Prof Roussanov says the biggest difference, however, is that blacks and Hispanics spend 30 percent more than whites with the same income on what he calls “visible goods” meant to convey status, such as clothing, cars, and jewelry.
Different groups have different buying patterns. In 2004, Sears decided to turn 97 of its 870 locations into “multicultural stores,” in which clothing, signs, décor, and displays were geared to Hispanics and blacks, who do not have the same tastes and body sizes as whites. Hispanics want “stylish,” form-fitting clothing in bright, loud colors, and the highest heels available. Blacks need more “plus” sizes. In the multicultural stores, Sears displays the loud clothing prominently, near entrances. Clothing white women are likely to buy, such as the more traditional Land’s End line, is in the back.

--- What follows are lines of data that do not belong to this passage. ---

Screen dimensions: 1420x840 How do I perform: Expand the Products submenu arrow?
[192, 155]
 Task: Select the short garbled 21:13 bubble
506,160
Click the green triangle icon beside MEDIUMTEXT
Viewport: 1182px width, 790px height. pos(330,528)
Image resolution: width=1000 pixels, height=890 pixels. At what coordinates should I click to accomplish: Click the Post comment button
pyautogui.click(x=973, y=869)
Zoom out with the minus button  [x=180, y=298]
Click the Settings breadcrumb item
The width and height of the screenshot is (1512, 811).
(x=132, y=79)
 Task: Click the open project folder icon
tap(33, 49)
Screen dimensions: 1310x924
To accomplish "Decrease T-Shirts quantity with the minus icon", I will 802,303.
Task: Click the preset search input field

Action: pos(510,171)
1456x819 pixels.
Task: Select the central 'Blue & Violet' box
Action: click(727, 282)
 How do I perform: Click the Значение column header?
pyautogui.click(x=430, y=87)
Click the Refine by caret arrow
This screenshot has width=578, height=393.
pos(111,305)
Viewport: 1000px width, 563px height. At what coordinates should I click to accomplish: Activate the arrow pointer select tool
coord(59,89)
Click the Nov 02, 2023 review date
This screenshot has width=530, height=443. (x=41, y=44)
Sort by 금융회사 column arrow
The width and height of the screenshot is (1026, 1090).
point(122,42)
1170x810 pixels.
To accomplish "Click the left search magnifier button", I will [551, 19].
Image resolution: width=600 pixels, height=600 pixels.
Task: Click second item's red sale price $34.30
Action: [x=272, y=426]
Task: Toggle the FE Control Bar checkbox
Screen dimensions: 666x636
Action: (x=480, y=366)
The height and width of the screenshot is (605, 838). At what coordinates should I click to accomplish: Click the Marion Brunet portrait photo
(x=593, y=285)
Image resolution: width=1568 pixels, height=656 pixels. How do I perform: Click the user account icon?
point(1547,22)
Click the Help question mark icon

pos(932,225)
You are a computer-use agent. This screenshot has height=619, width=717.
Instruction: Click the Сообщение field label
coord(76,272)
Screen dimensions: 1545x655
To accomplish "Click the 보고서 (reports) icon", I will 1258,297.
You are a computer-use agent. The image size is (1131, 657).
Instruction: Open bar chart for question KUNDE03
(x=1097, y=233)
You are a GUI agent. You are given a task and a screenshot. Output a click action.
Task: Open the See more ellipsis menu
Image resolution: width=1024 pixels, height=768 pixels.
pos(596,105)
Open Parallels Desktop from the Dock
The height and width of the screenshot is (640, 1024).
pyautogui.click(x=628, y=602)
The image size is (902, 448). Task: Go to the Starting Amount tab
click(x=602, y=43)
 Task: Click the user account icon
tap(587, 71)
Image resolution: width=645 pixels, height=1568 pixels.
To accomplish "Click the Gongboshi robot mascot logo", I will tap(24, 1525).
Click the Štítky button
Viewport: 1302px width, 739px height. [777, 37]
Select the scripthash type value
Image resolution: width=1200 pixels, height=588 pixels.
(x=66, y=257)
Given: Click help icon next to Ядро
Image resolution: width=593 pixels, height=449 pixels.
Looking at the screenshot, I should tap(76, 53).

For years there was a Roy Rogers-Dale Evans Museum in Victorville, California, filled with Roy Rogers memorabilia and even his horse Trigger—stuffed, of course. That part of California is now heavily Hispanic, and no one is interested in Roy Rogers. The museum moved to Branson, Missouri, which has become a resort catering to bluegrass and country music fans, who are overwhelmingly white. Victorville immigrant Rosalina Sondoval-Marin did not miss the museum. “Roy Rogers? He doesn’t mean anything,” she said. “There’s a revolution going on, and it don’t include no Roy Rogers.